Thanks a lot for your work! But the only question - when I try to use the latest german model with zamia-speech (with a demo script kaldi_decode_wav.py) I always see the error like this:
=================
Traceback (most recent call last):
File "kaldi_decode_wav.py", line 60, in <module>
kaldi_model = KaldiNNet3OnlineModel (options.modeldir, acoustic_scale=1.0, beam=7.0, frame_subsampling_factor=3)

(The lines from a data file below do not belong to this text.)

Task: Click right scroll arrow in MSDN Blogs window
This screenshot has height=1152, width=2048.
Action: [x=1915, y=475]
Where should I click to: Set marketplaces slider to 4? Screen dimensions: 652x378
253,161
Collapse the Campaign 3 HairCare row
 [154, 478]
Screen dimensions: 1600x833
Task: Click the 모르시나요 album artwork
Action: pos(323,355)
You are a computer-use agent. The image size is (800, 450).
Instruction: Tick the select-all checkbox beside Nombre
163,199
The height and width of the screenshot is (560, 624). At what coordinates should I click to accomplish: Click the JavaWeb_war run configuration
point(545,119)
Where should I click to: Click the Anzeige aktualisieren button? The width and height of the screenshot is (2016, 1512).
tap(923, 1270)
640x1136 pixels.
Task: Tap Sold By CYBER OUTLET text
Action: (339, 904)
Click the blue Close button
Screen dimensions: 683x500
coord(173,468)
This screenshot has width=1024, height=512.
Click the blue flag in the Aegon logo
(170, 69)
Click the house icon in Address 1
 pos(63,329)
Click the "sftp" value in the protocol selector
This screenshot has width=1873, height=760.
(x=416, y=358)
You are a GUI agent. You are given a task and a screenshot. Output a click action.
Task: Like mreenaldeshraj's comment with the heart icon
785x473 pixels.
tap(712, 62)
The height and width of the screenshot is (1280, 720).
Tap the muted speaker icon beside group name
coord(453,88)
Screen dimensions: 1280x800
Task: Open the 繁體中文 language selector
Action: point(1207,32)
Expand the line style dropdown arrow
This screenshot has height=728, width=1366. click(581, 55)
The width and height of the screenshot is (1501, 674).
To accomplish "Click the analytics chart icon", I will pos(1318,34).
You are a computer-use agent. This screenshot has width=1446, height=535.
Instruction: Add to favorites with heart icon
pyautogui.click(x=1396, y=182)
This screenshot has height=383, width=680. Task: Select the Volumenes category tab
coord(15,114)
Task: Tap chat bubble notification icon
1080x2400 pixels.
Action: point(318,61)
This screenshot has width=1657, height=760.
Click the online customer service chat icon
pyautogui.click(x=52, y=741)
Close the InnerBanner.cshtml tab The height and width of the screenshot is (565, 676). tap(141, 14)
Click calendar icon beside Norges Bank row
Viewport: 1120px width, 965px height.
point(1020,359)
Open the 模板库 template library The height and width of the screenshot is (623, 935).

File "kaldiasr/nnet3.pyx", line 134, in kaldiasr.nnet3.KaldiNNet3OnlineModel.__cinit__ (kaldiasr/nnet3.cpp:3549)
RuntimeError
Hello Mr. Smith,
I suspect you're using the Debian packages from zamia-speech.org repositories which up to a few hours ago contained kaldi 5.3 which was too old to support tdnn_f models. I have uploaded kaldi 5.4 debian packages now which should run the new models fine. The new tdnn_f models are therefore also included in the zamia-speech debian model packages so you should find them installed in /opt/kaldi/models if you're using those.
Cheers,
Guenter